Maliye Bakanlığı, 2015 yılı bütçe tasarısını TBMM’ye sundu bile. O tasarıya bakıldığında, 2014'te 266 milyon 500 bin TL olan Cumhurbaşkanlığı bütçesinin 397 milyon TL olarak planlandığı görülmektedir.
Yani Yüzde 48.97 bir artış olmuştur.
Oysa, cumhurun kendisi olan halkımızın önemli bir bölümünü tarif eden kamu çalışanları ve aileleri ise yüzde 3+3’lük ücret artışlarına mahkum edildiği ortadayken, Cumhurbaşkanlığı bütçesinin yüzde 48.97’luk artışını izah edebilecek bir yöntem var mı ?
Demek ki, AKP hükümeti, bütçede paylaşım yaparken, bir kişiye dokuz simit, başka dokuz kişiye ise bir simit verilmesini uygun buluyor. Bu nasıl bir bölüştürme ? Görülen o ki, iktidar, haksızlık ve adaletsizlikte sınır tanımıyor.
Gerçek şudur;
2014’ü yandaş ‘sarı sendika’ ile birlikte kamu çalışanına zehir eden hükümet, 2015’te yapılacak zamla da bu zulmü devam ettirme gayretinde olacak. İşte taslak bütçe, bunun açık göstergesidir. Bu bütçede kamu çalışanı, işçi, emekli, işsiz, yoksul yine yoktur. Bunların tümüne her zaman olduğu gibi sefalet adres gösterilmiştir.
Öyleyse, bu bütçe kimin bütçesi ?
Bu yıl 10.5 milyar lira olarak gerçekleşmesi beklenen damga vergisi gelirleri, gelecek yıl yüzde 10.6 artışla 11.6 milyar lira olarak öngörülüyor.
Bu yıl 14.1 milyar lira olarak beklenen harçlardan elde edilecek gelirlerin 16 milyar liraya çıkması düşünülmüş.
Bu yıl yaklaşık 8 milyar civarında olması beklenen para cezalarının, gelecek yıl 9 milyar liraya çıkacağı öngörülüyor.
Yine yaklaşık 2 milyar TL civarında olması beklenen trafik cezalarına gelecek yıl için 2.8 milyar liralık gelir hedefi koyulmuş.
Tapu harçları gelirinin yüzde 15 oranında artıp 8.5 milyar lira seviyesine çıkacağı da öngörülmüş.
Net olan şu;
Tüm bu ceza ve vergilerden gelecek paralar, yani vatandaşın cebinden çıkacak paralarla bütçe tasarlanmış. ‘Daha çok vergi, daha çok ceza ödeyeceksiniz’ demeye getiriyorlar.

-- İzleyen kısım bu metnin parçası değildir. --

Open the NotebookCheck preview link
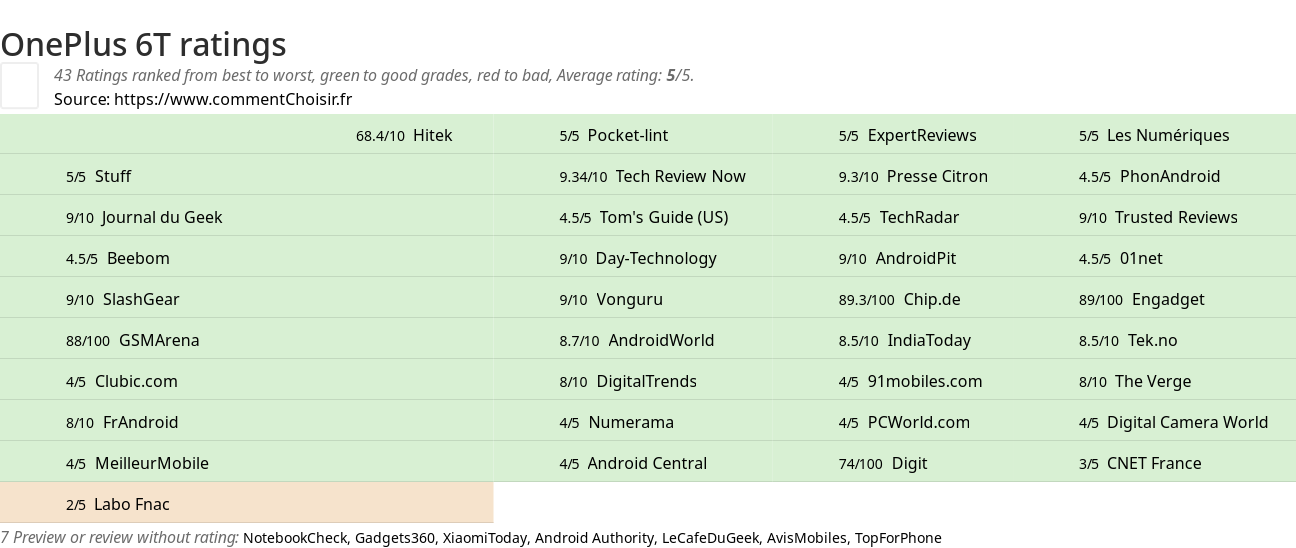 coord(295,538)
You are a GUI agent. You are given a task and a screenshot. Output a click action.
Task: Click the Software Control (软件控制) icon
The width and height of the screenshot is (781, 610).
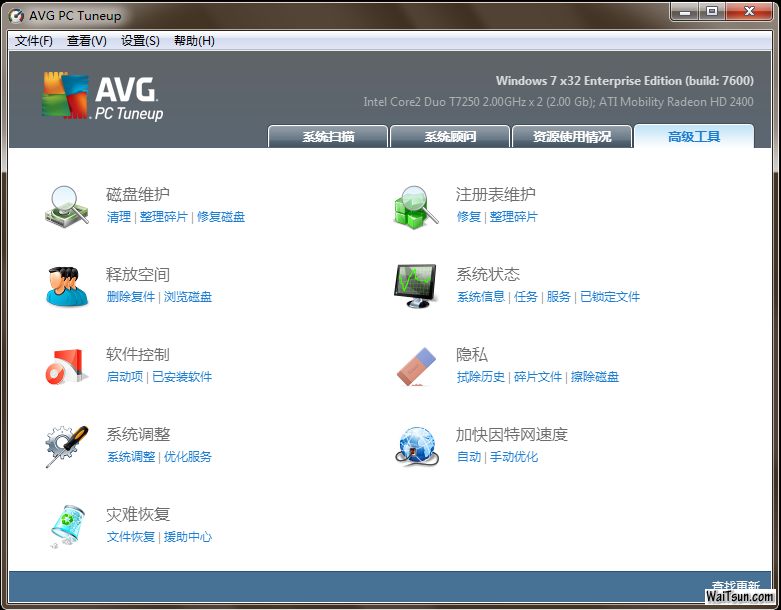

Sadece adalet mekanizmasındaki adaletsiz gelir dağılımına dikkat çekmek bile bu bütçenin kimin bütçesi olduğunu anlamak için yeterli olacaktır.
Köle düzeninin korunması için sermayenin çıkarlarını savunacak savlar hazırlayanlarla, o savları dikkate alıp ceza verenlere yapılan ücret zamları (1155 TL) ile adalet dağıtan bu mekanizmadaki diğer çalışanlara uygun görülen zamlar, ‘adalet duygusunu zedeler’ niteliktedir.
Kamu çalışanlarının bir kısmına ‘’ballı kaymak ikram ederken’’ 2 milyonun üzerindeki diğer kamu çalışanlarına ise ‘’yavan ekmeği’’ yeterli gördü.
Öyleyse, bu bütçe halkın bütçesi değil, olamaz…
Bu bütçe, kar hırsıyla çalışanını gözünü kırpmadan ölüme gönderebilen sermaye gruplarının, taşeronların bütçesidir.